#### GESTELLTE AUFGABE 1:
Gib aus dem Lesetext den Abschnitt von „Wenn von der“ bis „Republik bekannt hätten.“ wortgetreu wieder.
#### GESTELLTE AUFGABE 2:
Welche zwei Parteien haben laut dem Lesetext das Vertrauen in die Demokratie zerstört?
#### GESTELLTE AUFGABE 3:
Prüfe anhand des Lesetextes, ob die folgenden Aussagen zutreffen, und belege jede Antwort mit einem wörtlichen Zitat: (a) Die Studie stammt von Rüdiger Graf. (b) In der Weimarer Republik wurde kaum über Zukunft gesprochen. (c) Der gängigen Darstellung nach wurde die Revolution entschlossen durchgeführt.

#### LESETEXT:
━━━━━━

Zukunftsbeschwörungen

Die Weimarer Republik mag ein Staat ohne Zukunft gewesen sein. Geredet wurde in ihr über Zukunft dennoch sehr viel, wie Rüdiger Graf in seiner materialreichen Studie zeigt

Von Walter DelabarRSS-Newsfeed neuer Artikel von Walter Delabar

Besprochene Bücher / Literaturhinweise

Wenn von der Weimarer Republik die Rede ist, wird beinahe im selben Atemzug ihr Gefälle zum Nationalsozialismus betont. Die erste deutsche Republik, heißt es stets in diesem Zusammenhang, habe von Beginn an keine Chance gehabt, der Krieg sei eine drückende Altlast gewesen, nicht minder das Diktat von Versailles und die daran anschließenden Reparationsforderungen der Entente. Die Revolution, mit der sie erst möglich geworden sei, sei doch nur halbherzig durchgeführt worden, sie sei zwischen den unterschiedlichen extremen Lagern zerrieben worden; die KP auf der Linken und NSDAP auf der Rechten hätten das Vertrauen in die Demokratie zerstört, nicht zuletzt unter Mitwirkung der moderateren Parteien, die sich nur halbherzig zur Republik bekannt hätten.

━━━━━━

#### AUSGELESENES MATERIAL:
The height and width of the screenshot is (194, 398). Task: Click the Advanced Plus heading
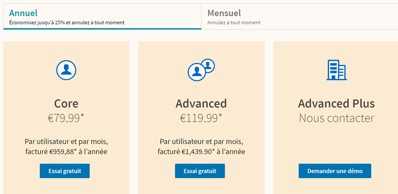click(x=337, y=104)
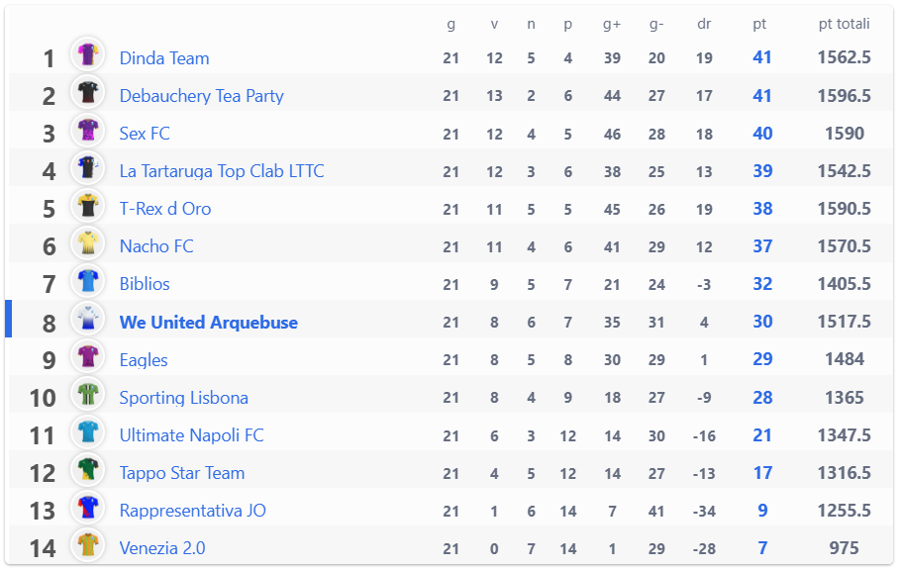This screenshot has width=901, height=571.
Task: Click Debauchery Tea Party's black jersey icon
Action: 88,92
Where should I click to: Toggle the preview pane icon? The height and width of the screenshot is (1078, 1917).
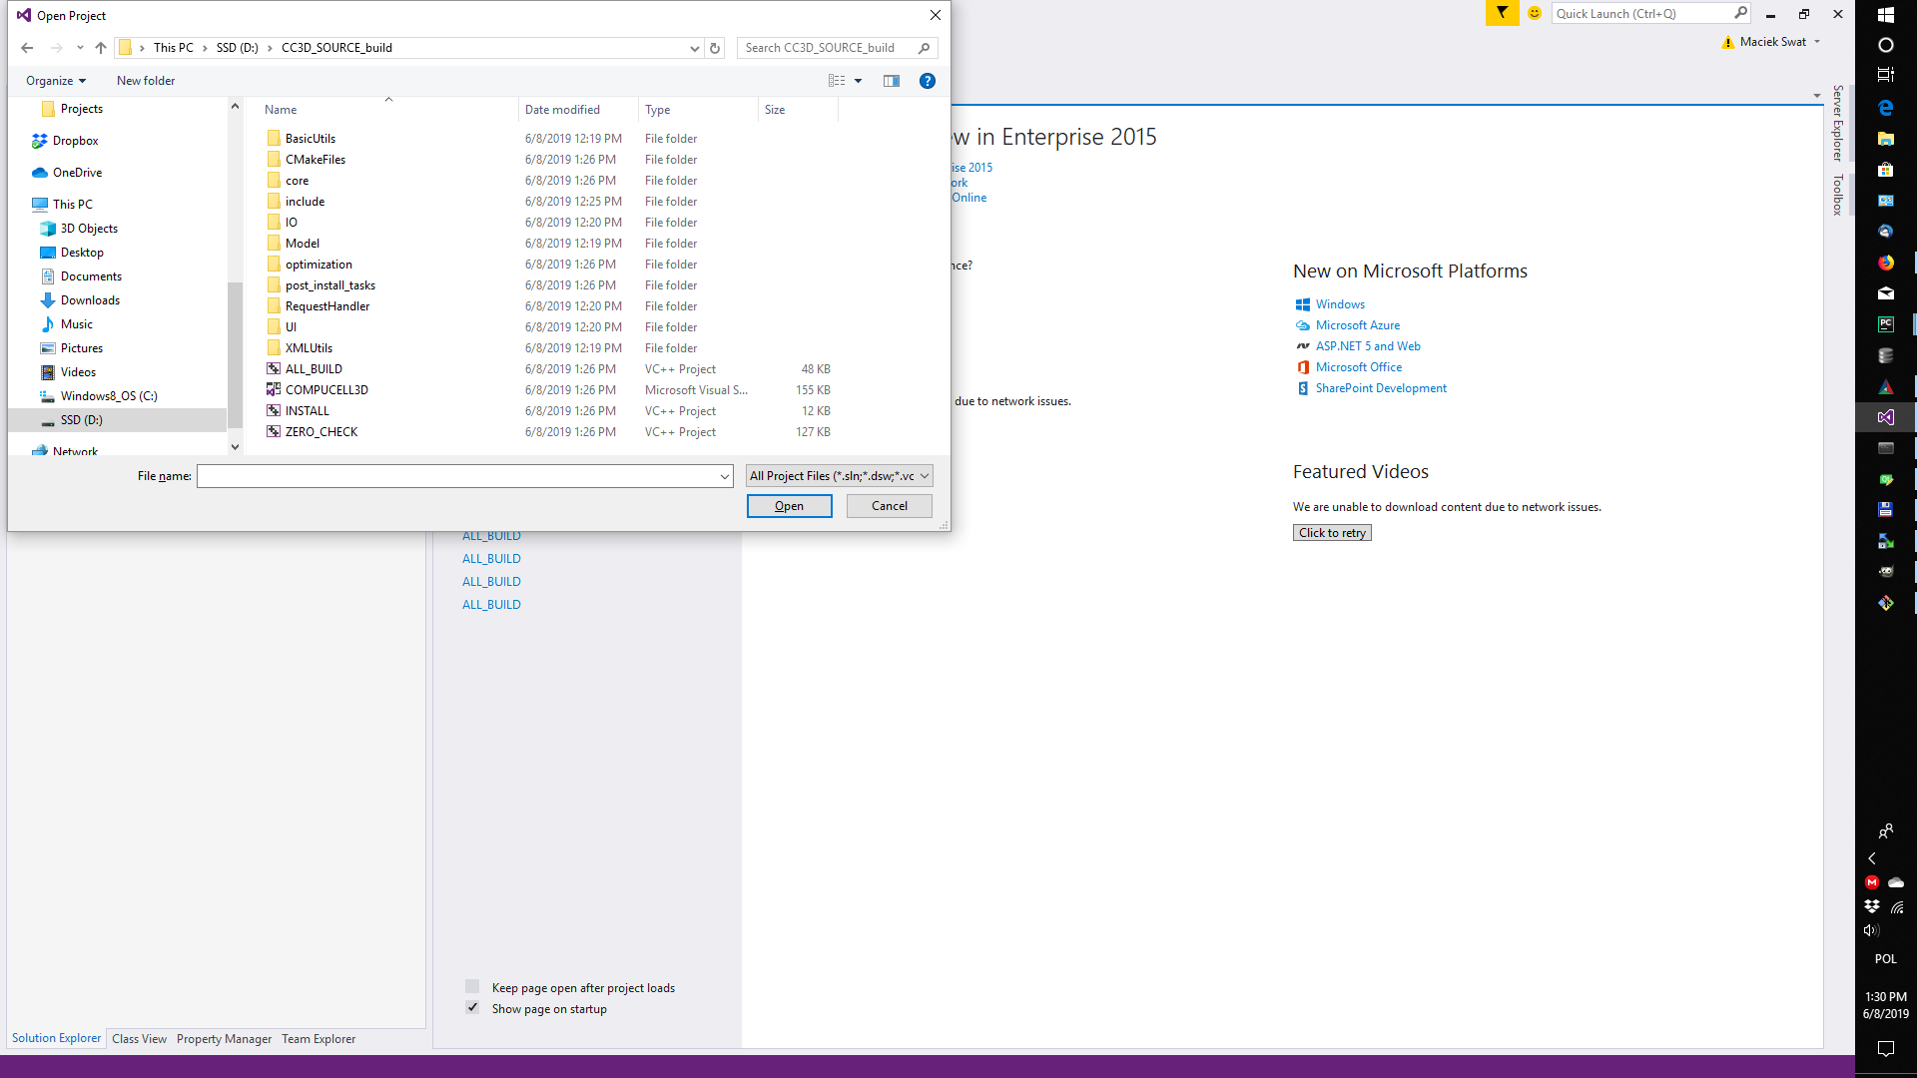tap(892, 81)

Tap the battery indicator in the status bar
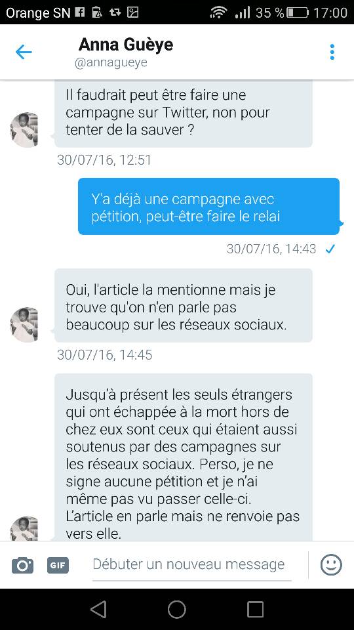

━━━━━━

#### VOLLSTÄNDIGE ANTWORT 1:
Wenn von der Weimarer Republik die Rede ist, wird beinahe im selben Atemzug ihr Gefälle zum Nationalsozialismus betont. Die erste deutsche Republik, heißt es stets in diesem Zusammenhang, habe von Beginn an keine Chance gehabt, der Krieg sei eine drückende Altlast gewesen, nicht minder das Diktat von Versailles und die daran anschließenden Reparationsforderungen der Entente. Die Revolution, mit der sie erst möglich geworden sei, sei doch nur halbherzig durchgeführt worden, sie sei zwischen den unterschiedlichen extremen Lagern zerrieben worden; die KP auf der Linken und NSDAP auf der Rechten hätten das Vertrauen in die Demokratie zerstört, nicht zuletzt unter Mitwirkung der moderateren Parteien, die sich nur halbherzig zur Republik bekannt hätten.

#### VOLLSTÄNDIGE ANTWORT 2:
Die KP auf der Linken und die NSDAP auf der Rechten.

#### VOLLSTÄNDIGE ANTWORT 3:
(a) Ja: „wie Rüdiger Graf in seiner materialreichen Studie zeigt“
(b) Nein: „Geredet wurde in ihr über Zukunft dennoch sehr viel“
(c) Nein: „sei doch nur halbherzig durchgeführt worden“